(What the exercise asks):
From the entries below, extract every line that includes the word "sidebar".

(Stored items)
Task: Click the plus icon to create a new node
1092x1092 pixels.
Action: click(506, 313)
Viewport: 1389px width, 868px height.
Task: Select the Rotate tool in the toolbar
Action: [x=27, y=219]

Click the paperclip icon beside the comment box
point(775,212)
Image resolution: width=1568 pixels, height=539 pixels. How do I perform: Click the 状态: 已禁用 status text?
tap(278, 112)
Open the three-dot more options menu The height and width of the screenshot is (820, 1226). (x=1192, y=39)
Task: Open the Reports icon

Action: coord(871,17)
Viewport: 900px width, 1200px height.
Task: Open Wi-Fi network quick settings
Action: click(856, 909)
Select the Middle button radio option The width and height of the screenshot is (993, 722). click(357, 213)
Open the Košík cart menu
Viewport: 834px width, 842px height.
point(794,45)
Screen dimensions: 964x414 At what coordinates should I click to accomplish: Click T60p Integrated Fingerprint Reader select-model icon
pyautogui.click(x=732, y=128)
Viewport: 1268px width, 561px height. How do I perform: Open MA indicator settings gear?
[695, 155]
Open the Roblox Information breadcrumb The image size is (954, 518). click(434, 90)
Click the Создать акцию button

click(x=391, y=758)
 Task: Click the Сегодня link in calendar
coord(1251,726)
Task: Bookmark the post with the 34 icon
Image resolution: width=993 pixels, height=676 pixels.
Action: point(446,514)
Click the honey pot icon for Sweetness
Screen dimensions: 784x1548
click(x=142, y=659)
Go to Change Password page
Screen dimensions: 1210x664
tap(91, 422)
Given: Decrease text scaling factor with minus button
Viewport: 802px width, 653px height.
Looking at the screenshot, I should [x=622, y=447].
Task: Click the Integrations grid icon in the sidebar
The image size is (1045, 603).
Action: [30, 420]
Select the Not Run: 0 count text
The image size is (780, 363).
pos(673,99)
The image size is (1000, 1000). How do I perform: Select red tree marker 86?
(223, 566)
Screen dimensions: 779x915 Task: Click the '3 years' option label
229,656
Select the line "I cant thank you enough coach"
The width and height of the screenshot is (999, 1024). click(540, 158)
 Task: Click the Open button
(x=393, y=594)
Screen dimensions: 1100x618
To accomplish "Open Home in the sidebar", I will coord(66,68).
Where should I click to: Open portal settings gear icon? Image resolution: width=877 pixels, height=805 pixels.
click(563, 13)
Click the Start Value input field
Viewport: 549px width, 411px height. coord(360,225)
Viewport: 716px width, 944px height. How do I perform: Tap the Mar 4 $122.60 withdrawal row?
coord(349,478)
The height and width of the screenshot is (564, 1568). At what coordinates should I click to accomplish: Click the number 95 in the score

(Solution to this task):
Task: Click the Integrations grid icon in the sidebar
To accomplish "Open Home in the sidebar", I will coord(66,68).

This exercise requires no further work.